[Interface element records]
§ §

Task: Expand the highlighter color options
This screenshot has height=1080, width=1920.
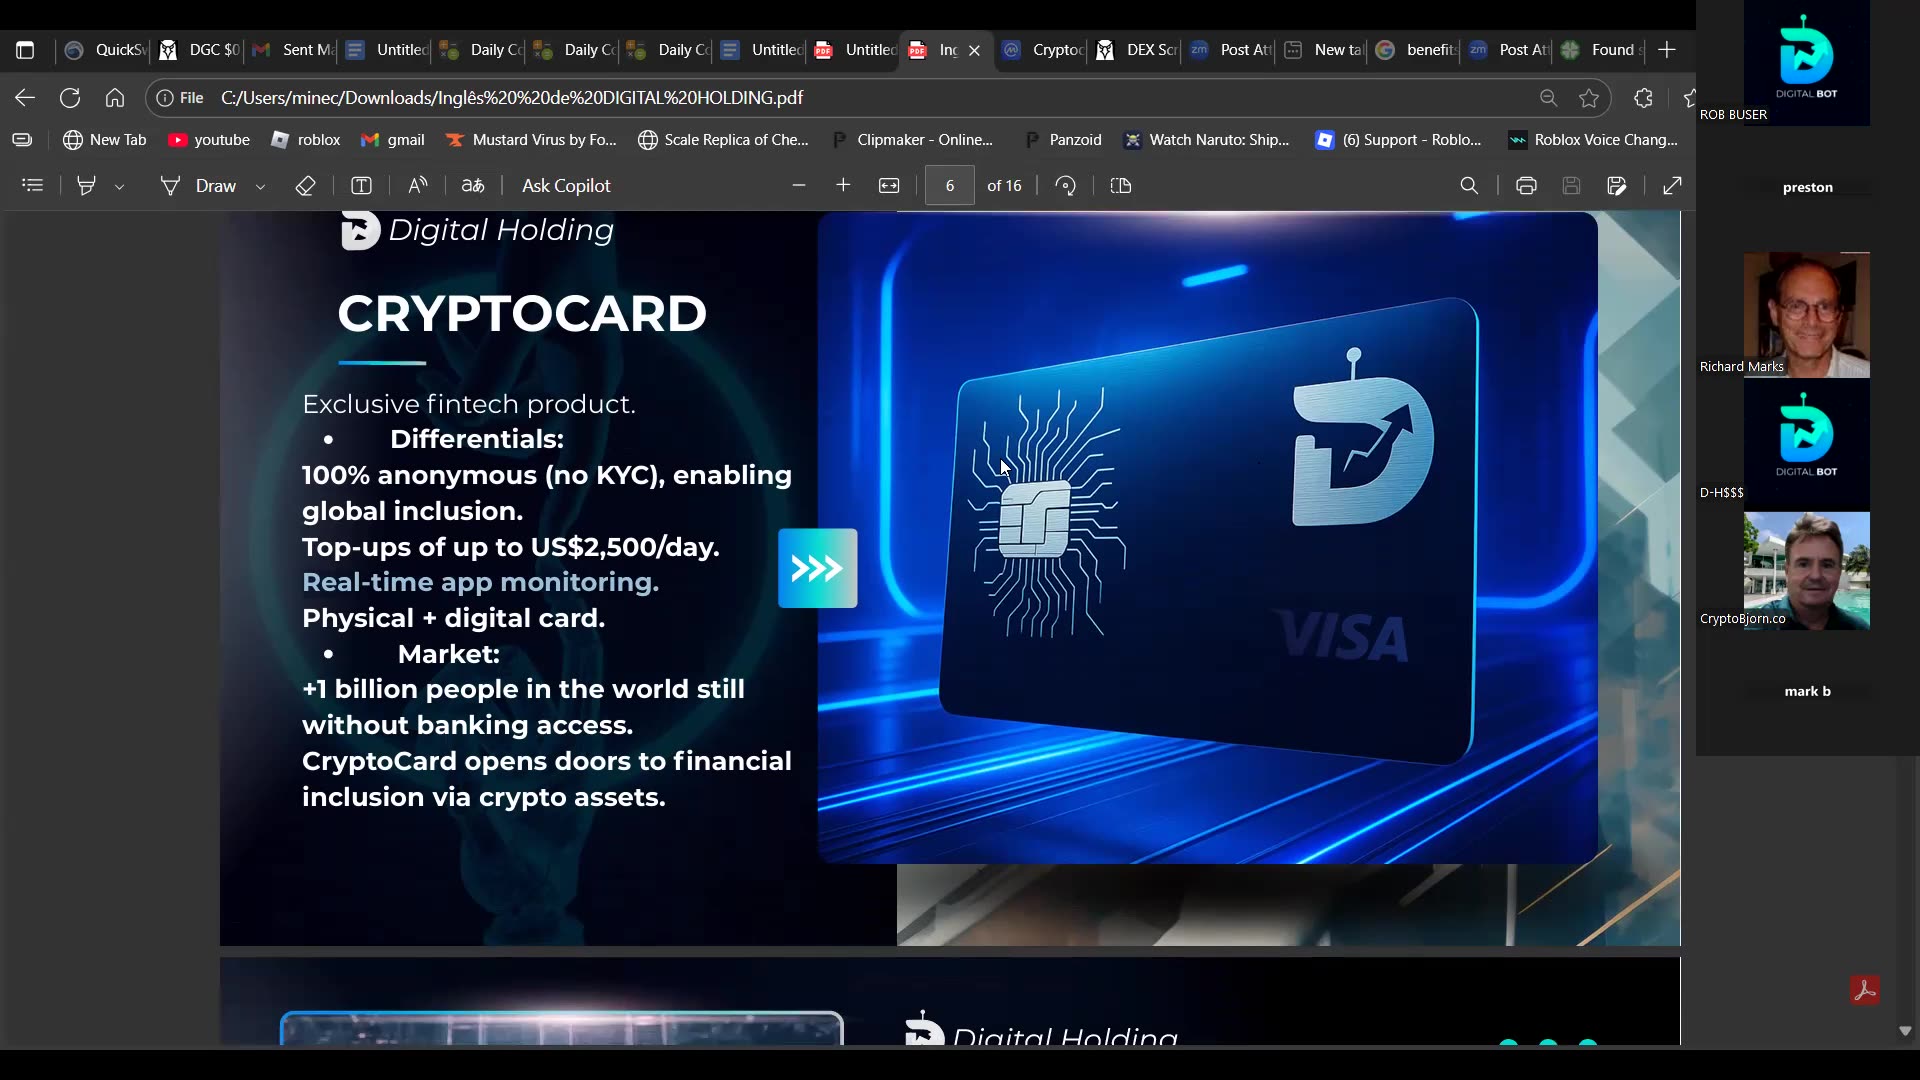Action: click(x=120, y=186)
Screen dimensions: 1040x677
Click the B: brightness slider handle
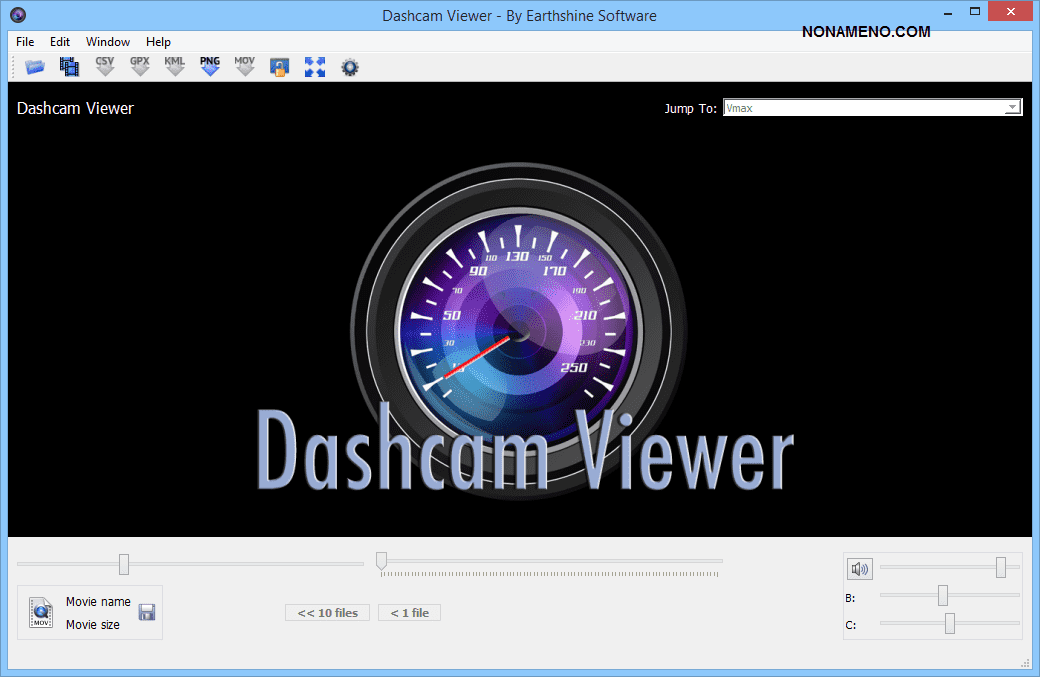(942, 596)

§ §

● The request
Rewrite the records above, changing "slider handle" to "slider thumb" and keeping everything else the same. Omit the pictures from your version.

● Finished task
Task: Expand the highlighter color options
This screenshot has height=1080, width=1920.
Action: click(x=120, y=186)
Screen dimensions: 1040x677
Click the B: brightness slider thumb
(942, 596)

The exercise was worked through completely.